Il faudra donc s’attendre à ce que les affrontements soient plus intenses et l’avancée d’Israël plus difficile. Dans cette bataille, ainsi que depuis le début de l’offensive israélienne, le facteur temps joue en faveur du Hamas, car plus la guerre durera, plus l’image de l’Etat hébreu sera ruinée en raison de son bombardement aveugle de la population civile, et plus les pressions internationales s’intensifieront pour qu’il accepte un cessez-le-feu. Dans ce sens, l’objectif du Hamas est de pouvoir se tenir debout quand cette guerre sera terminée. Une victoire du Hamas sera alors de montrer qu’il est toujours là, malgré l’offensive meurtrière et sans précédent d’Israël.
Pour le moment, cette stratégie semble fonctionner. Car même si l’armée israélienne s’est dirigée vers le sud de Gaza, ses opérations dans le nord sont loin d’être terminées. Bien qu’une grande partie de la ville de Gaza ait été rasée par les frappes aériennes, les forces terrestres ne sont pas encore entrées dans certains des principaux bastions du Hamas. Environ un tiers de la ville échappe toujours au contrôle de l’armée israélienne. L’imagerie satellite prise par l’entreprise américaine Planet Labs juste avant la fin de la trêve le 2 décembre a montré peu de signes d’une présence militaire israélienne autour de bastions connus du Hamas dans le nord, comme Shejaiya ou Jabalia. Ces zones ont fait l’objet de bombardements intensifs depuis le retour aux combats.

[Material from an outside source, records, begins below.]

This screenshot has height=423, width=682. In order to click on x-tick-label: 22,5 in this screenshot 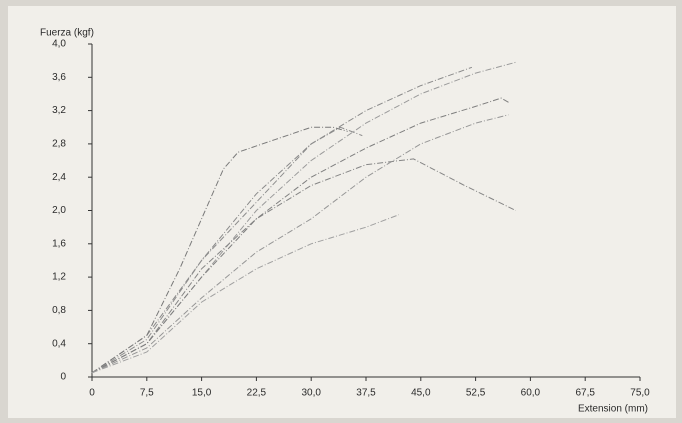, I will do `click(257, 394)`.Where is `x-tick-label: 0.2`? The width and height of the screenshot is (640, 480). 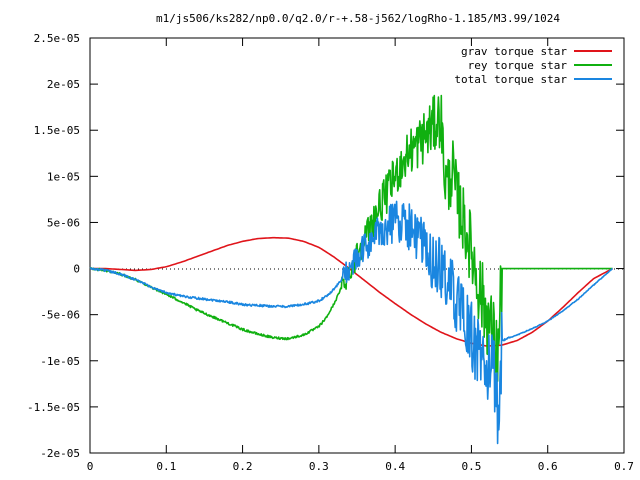 x-tick-label: 0.2 is located at coordinates (243, 466).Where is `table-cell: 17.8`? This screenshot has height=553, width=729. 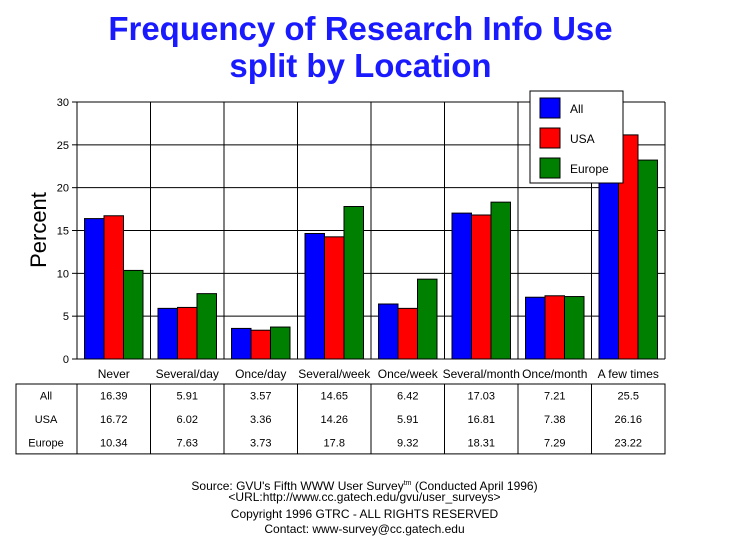
table-cell: 17.8 is located at coordinates (334, 443). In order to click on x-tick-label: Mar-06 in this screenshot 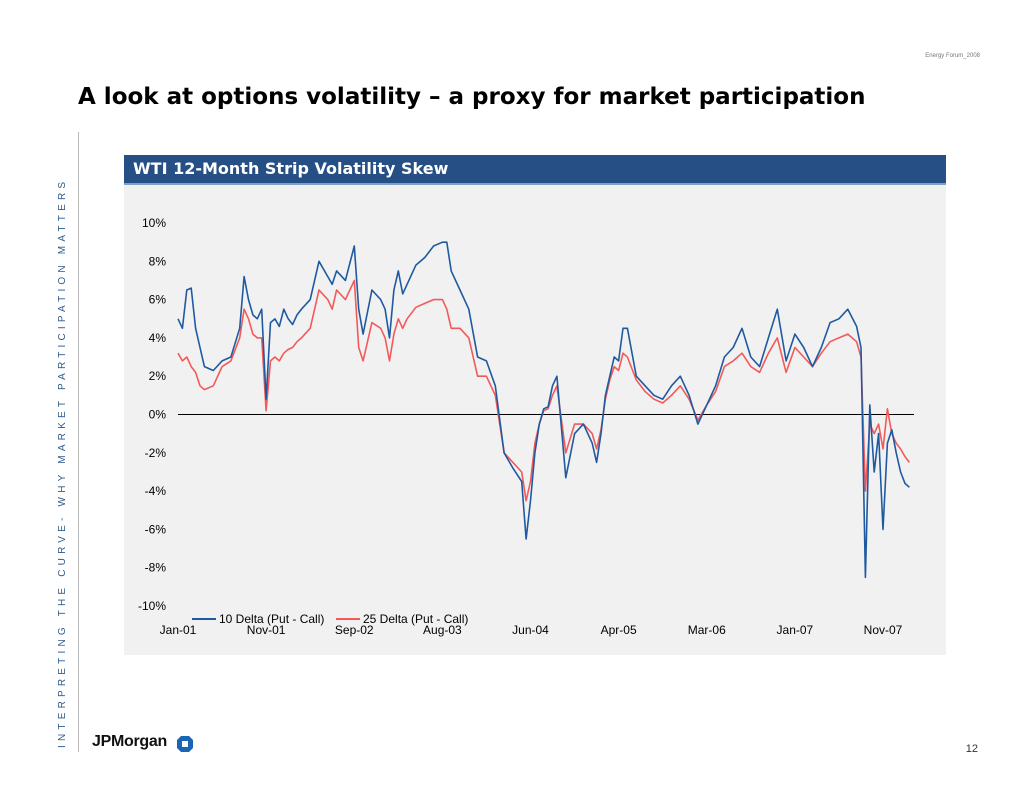, I will do `click(707, 630)`. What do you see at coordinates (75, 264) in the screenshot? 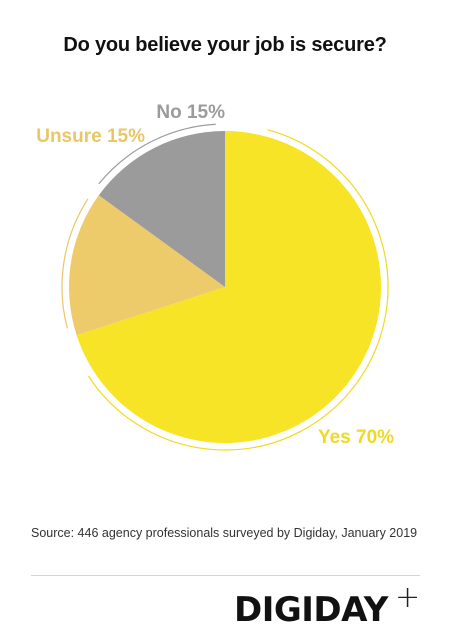
I see `leader-line-unsure` at bounding box center [75, 264].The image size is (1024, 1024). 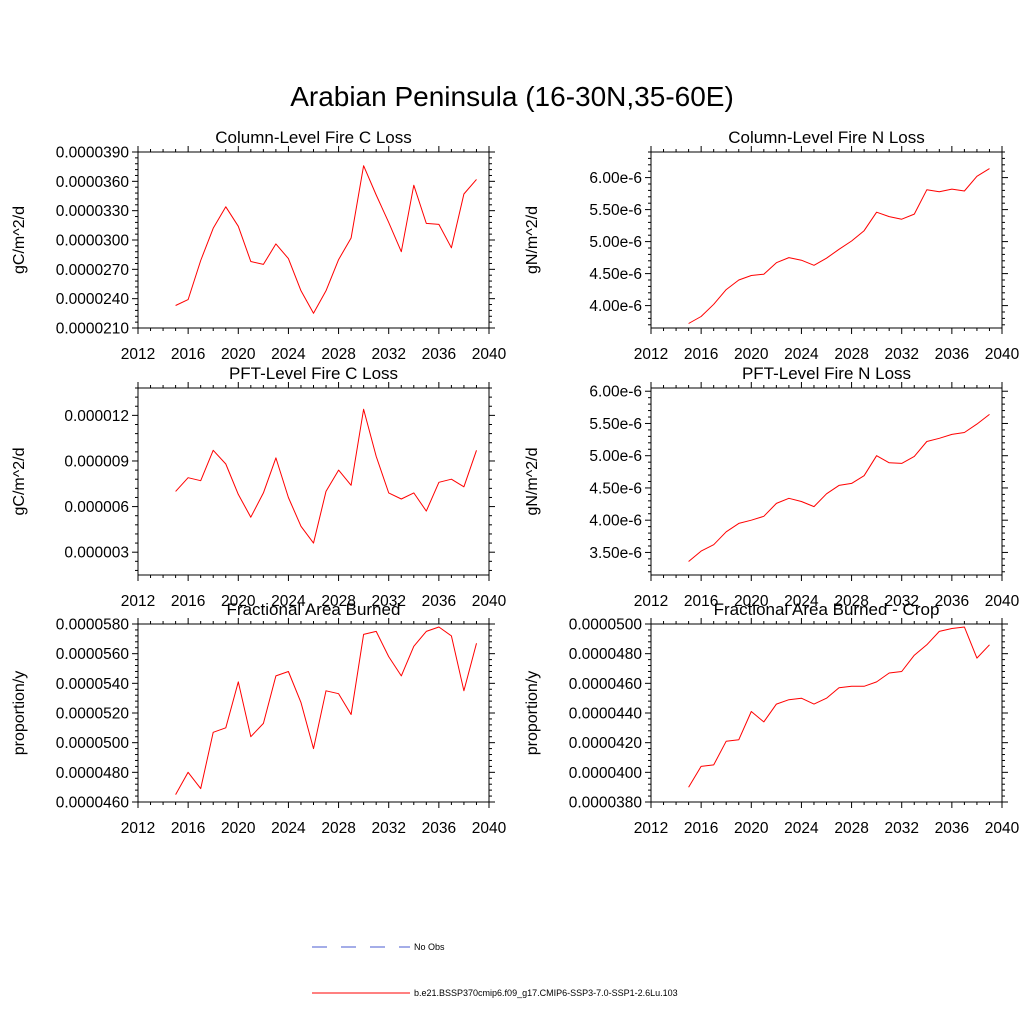 What do you see at coordinates (606, 744) in the screenshot?
I see `y-tick-label: 0.0000420` at bounding box center [606, 744].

La stratégie du Hamas s’étend au-delà du champ de bataille. Car il s’agit également d’une guerre d’images, de récits et de perceptions pour une patrie palestinienne occupée par les Israéliens. Le Hamas a compris depuis longtemps que son pouvoir auprès des Palestiniens ne réside pas seulement dans ses capacités de résistance militaire à l’occupant israélien, mais aussi dans sa capacité à influencer son opinion publique. Il a réussi à exploiter les sentiments profonds d’injustice parmi les Palestiniens et a magistralement élaboré un récit de griefs qui raconte l’histoire du vol systématique de leurs terres au cours des 75 dernières années, aggravé par la pauvreté écrasante de leur vie quotidienne.
Dans cette même guerre de l’information, le but du Hamas est de retourner l’opinion publique internationale contre Israël et de créer un cri de ralliement pour un Etat palestinien indépendant. Le groupe a eu du succès jusqu’à présent, aussi bien aux Etats-Unis qu’en Europe : les images d’effusion de sang et de destruction massive à Gaza façonnent le sentiment public contre Israël, causant un préjudice majeur à sa réputation et mettant ses alliés occidentaux dans l’embarras. C’est ainsi que le secrétaire américain à la Défense, Lloyd Austin, a averti Israël qu’il risquait une « défaite stratégique » s’il ne protégeait pas les civils palestiniens. En effet, l’approche militaire d’Israël joue ironiquement en faveur du Hamas. Les atrocités et les sanctions contre la population palestinienne n’ont pas poussé cette dernière à cesser de soutenir le Hamas. Au contraire, elles n’ont fait qu’exacerber son ressentiment contre Israël. Plus de deux mois de guerre ont montré que si Israël peut démolir Gaza, il ne peut pas détruire le Hamas. Par ses bombardements aveugles, qui ont fait jusqu’ici plus de 17 000 morts, Israël produit presque certainement plus de combattants qu’il n’en tue, puisque chaque civil tué aura une famille et/ou des amis désireux de rejoindre le Hamas pour se venger.